▶ [What this task involves] Identify all lines of the data containing the string "button" and copy them.

───── Record extracts

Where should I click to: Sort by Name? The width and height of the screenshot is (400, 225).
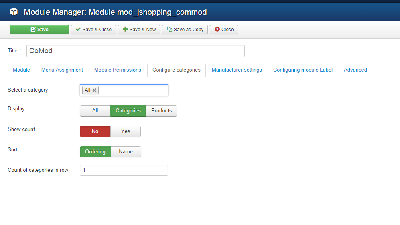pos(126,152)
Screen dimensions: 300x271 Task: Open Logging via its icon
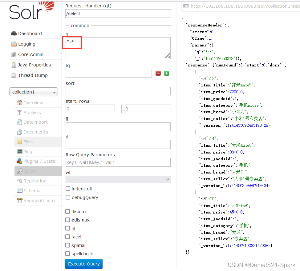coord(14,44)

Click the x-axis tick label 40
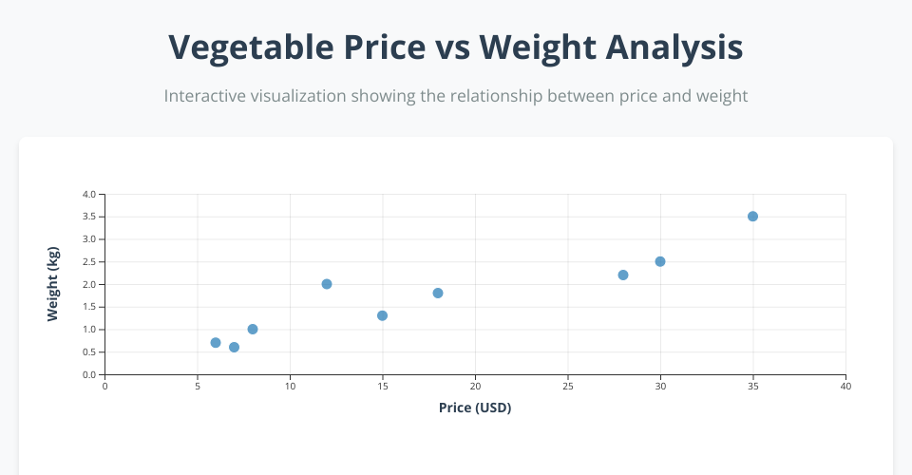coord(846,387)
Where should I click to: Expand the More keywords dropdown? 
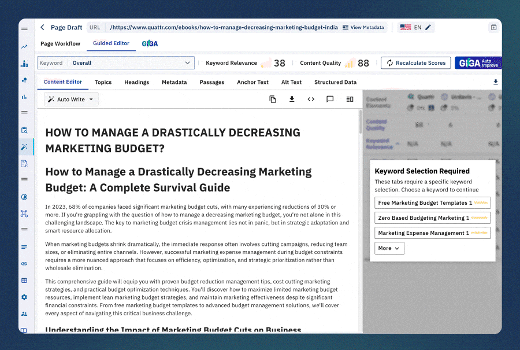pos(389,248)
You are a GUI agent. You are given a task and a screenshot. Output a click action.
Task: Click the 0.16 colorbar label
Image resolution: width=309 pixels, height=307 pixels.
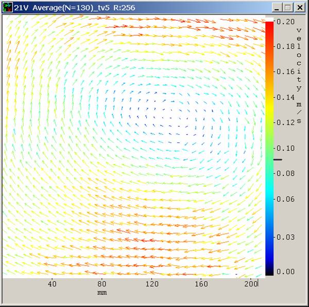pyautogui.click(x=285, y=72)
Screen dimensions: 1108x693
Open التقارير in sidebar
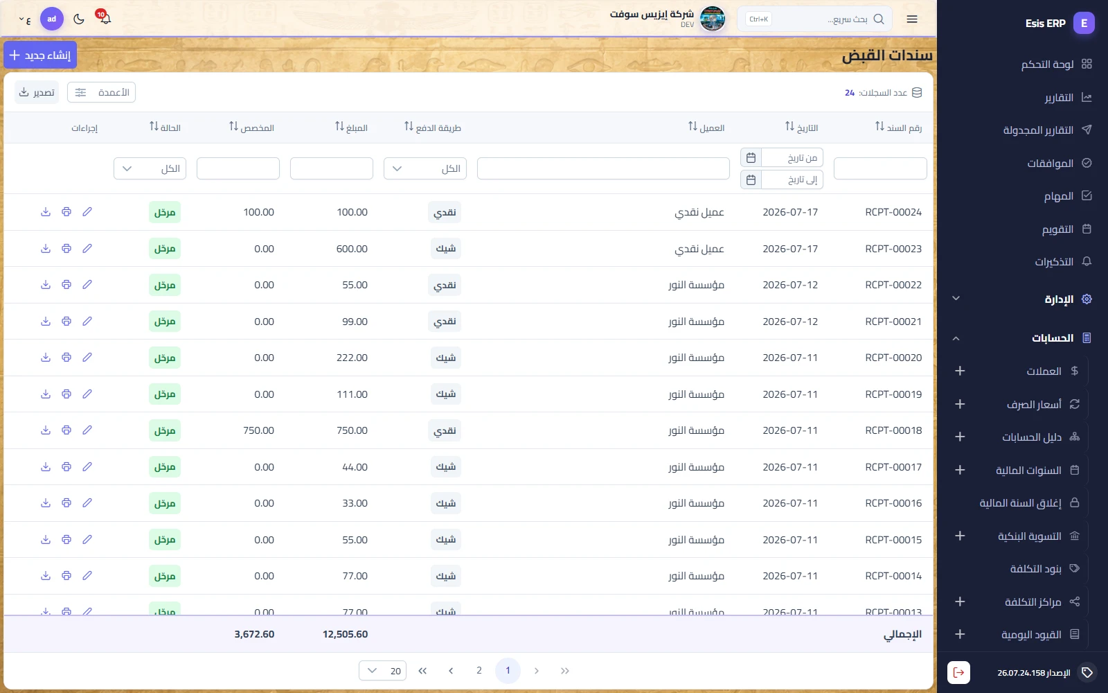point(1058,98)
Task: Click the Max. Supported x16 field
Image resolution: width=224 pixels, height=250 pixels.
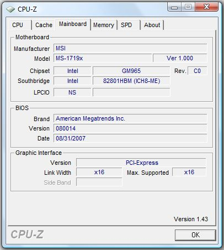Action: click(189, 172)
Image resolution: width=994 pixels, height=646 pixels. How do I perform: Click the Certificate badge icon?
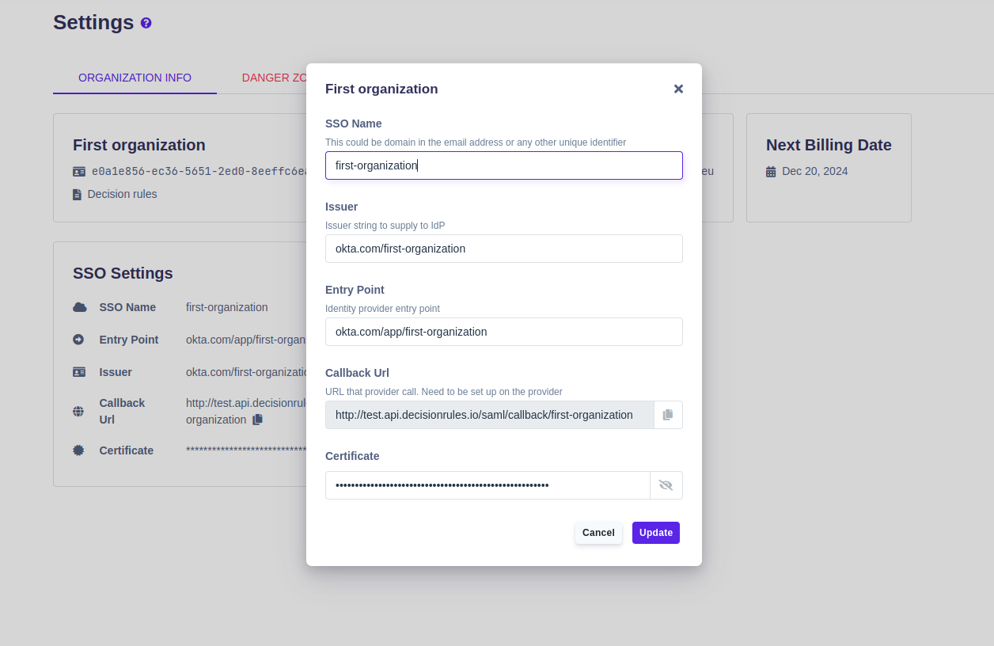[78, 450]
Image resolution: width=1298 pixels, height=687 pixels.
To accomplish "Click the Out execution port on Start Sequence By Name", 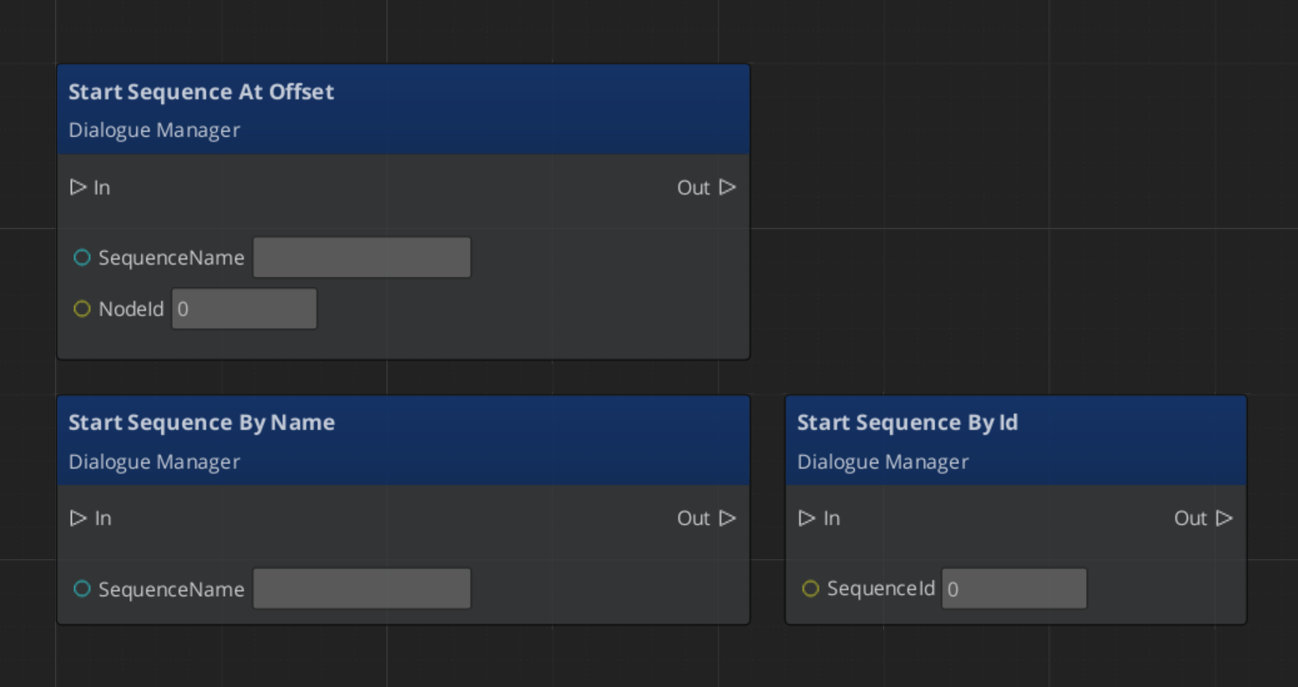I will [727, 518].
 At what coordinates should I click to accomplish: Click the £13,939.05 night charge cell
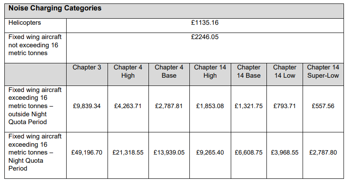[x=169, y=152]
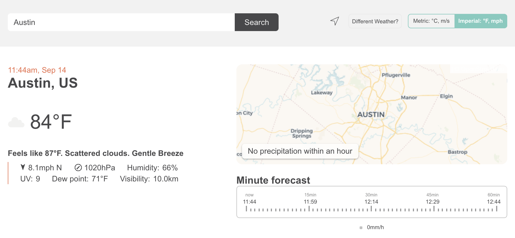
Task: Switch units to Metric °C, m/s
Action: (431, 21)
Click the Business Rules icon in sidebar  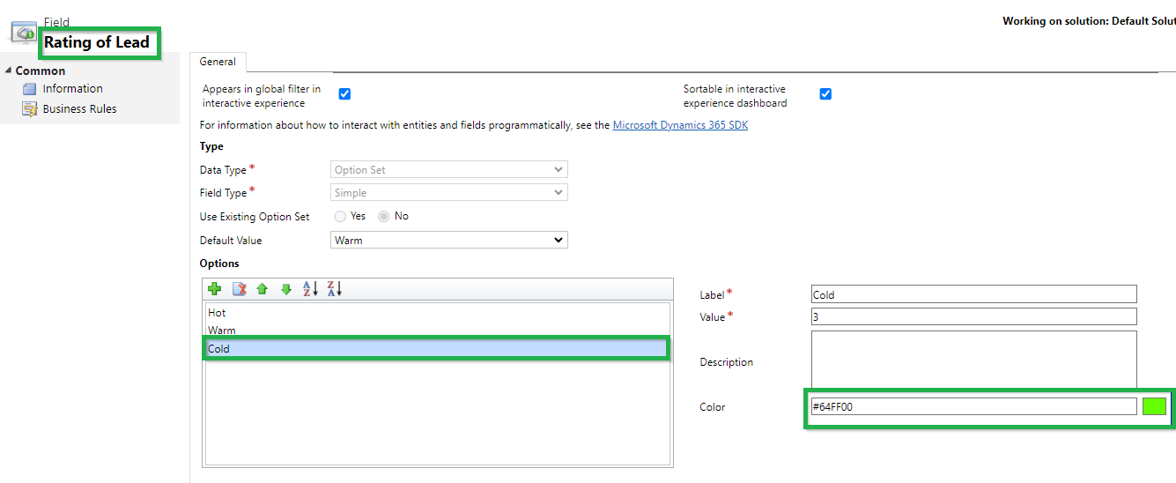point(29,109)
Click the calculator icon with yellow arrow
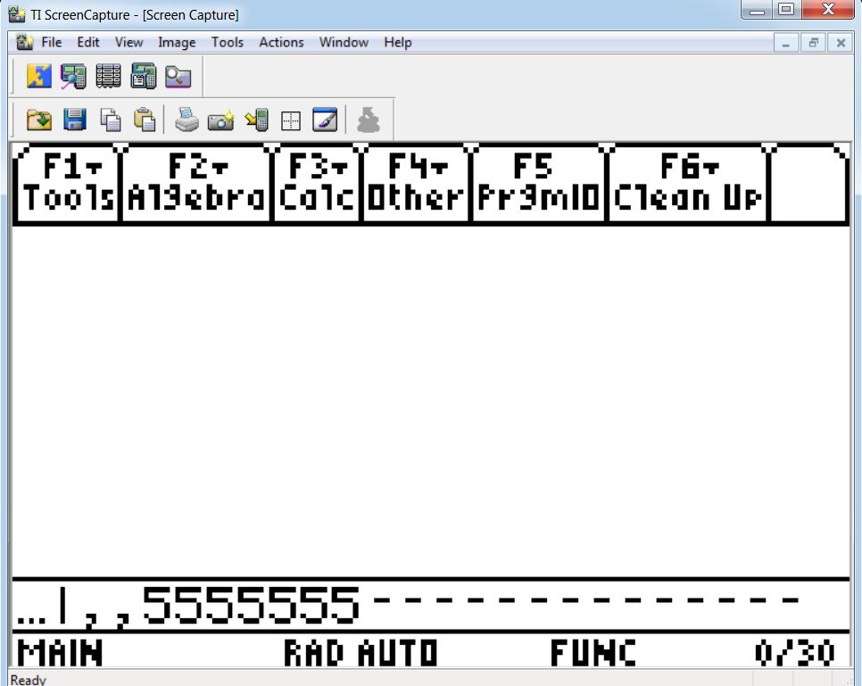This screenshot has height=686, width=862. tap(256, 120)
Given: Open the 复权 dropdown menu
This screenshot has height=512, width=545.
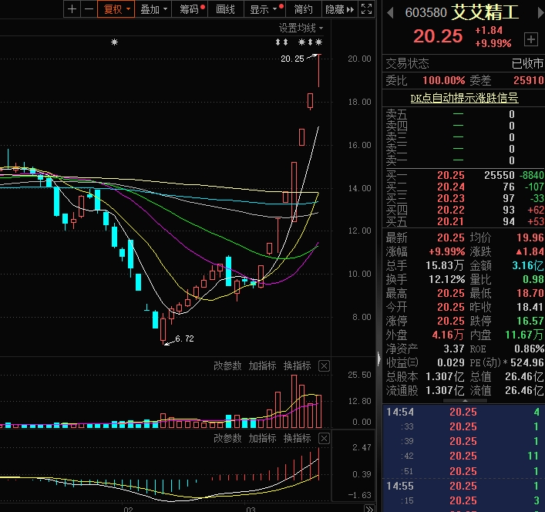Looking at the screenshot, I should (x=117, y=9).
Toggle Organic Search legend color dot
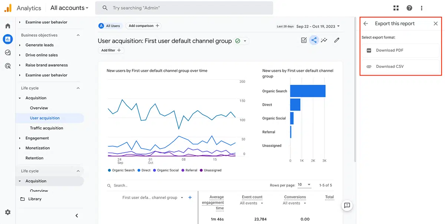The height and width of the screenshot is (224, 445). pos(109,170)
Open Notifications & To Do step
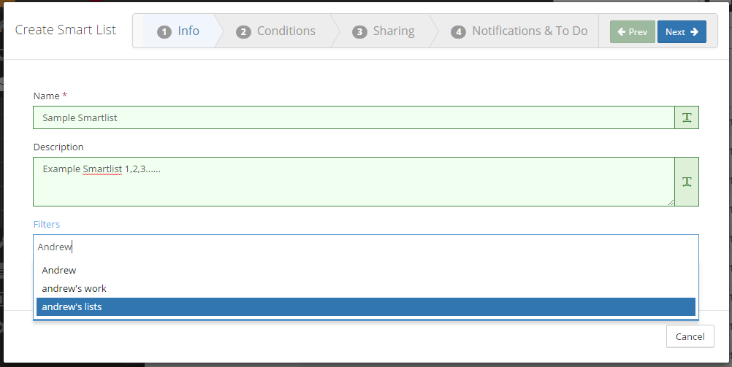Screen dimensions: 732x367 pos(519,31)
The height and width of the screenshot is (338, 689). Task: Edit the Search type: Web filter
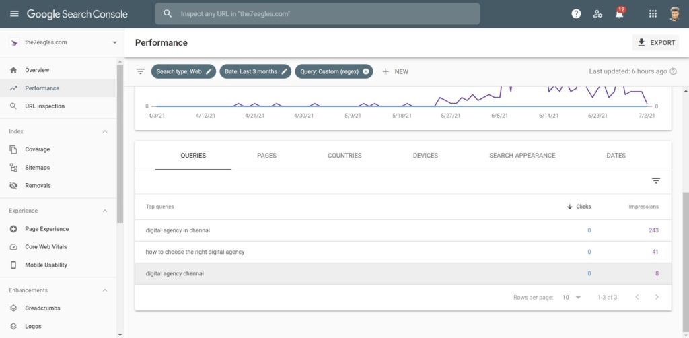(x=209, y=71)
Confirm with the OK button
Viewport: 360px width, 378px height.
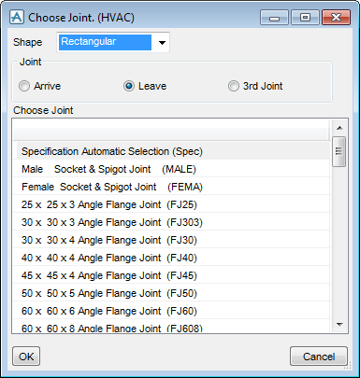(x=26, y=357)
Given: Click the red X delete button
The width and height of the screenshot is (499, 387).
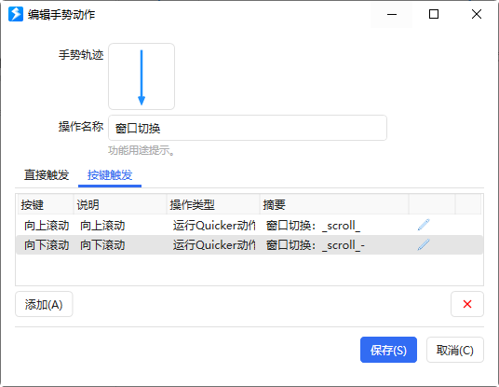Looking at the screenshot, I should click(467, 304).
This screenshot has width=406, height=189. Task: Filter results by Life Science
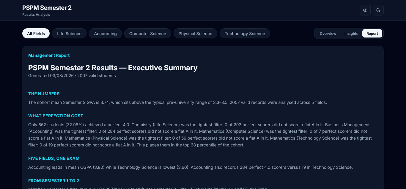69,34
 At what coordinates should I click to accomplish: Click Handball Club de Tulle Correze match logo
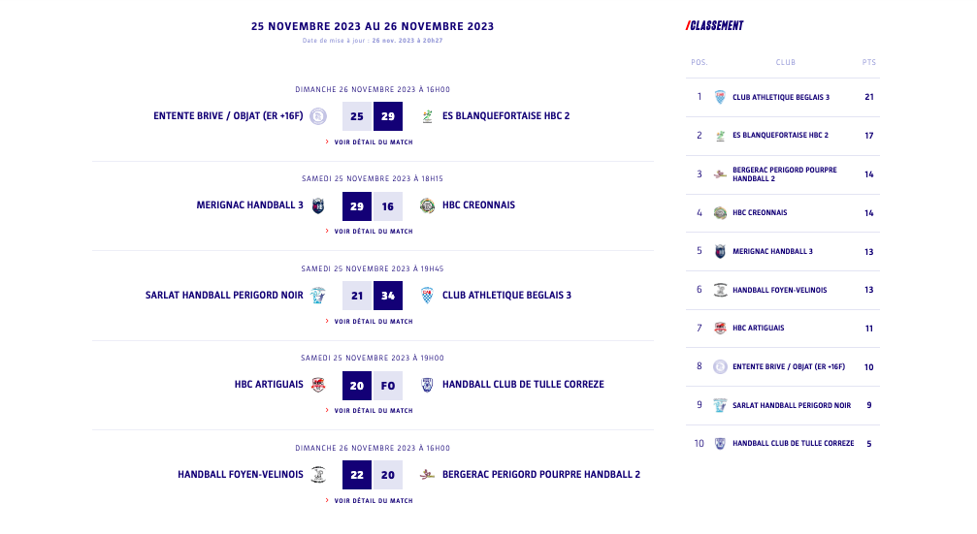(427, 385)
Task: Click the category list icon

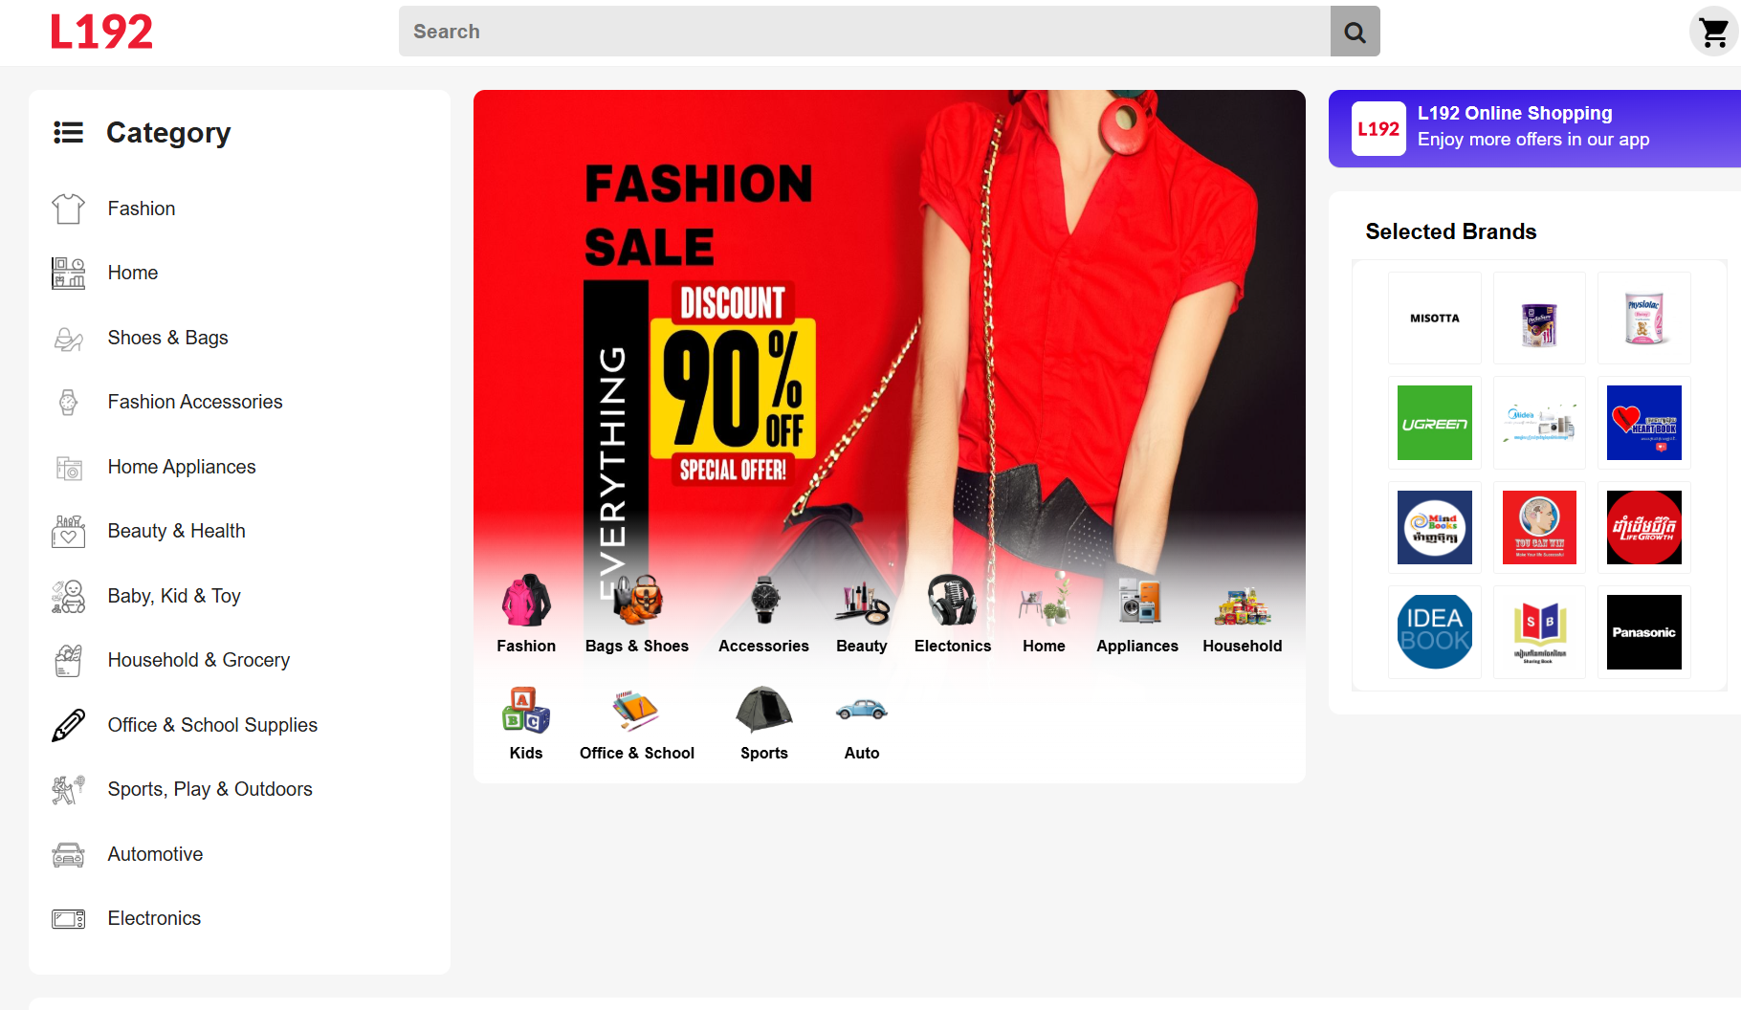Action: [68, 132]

──────────

▶ [Answer to this task]
Confirm with the OK button
Given: Click the red X delete button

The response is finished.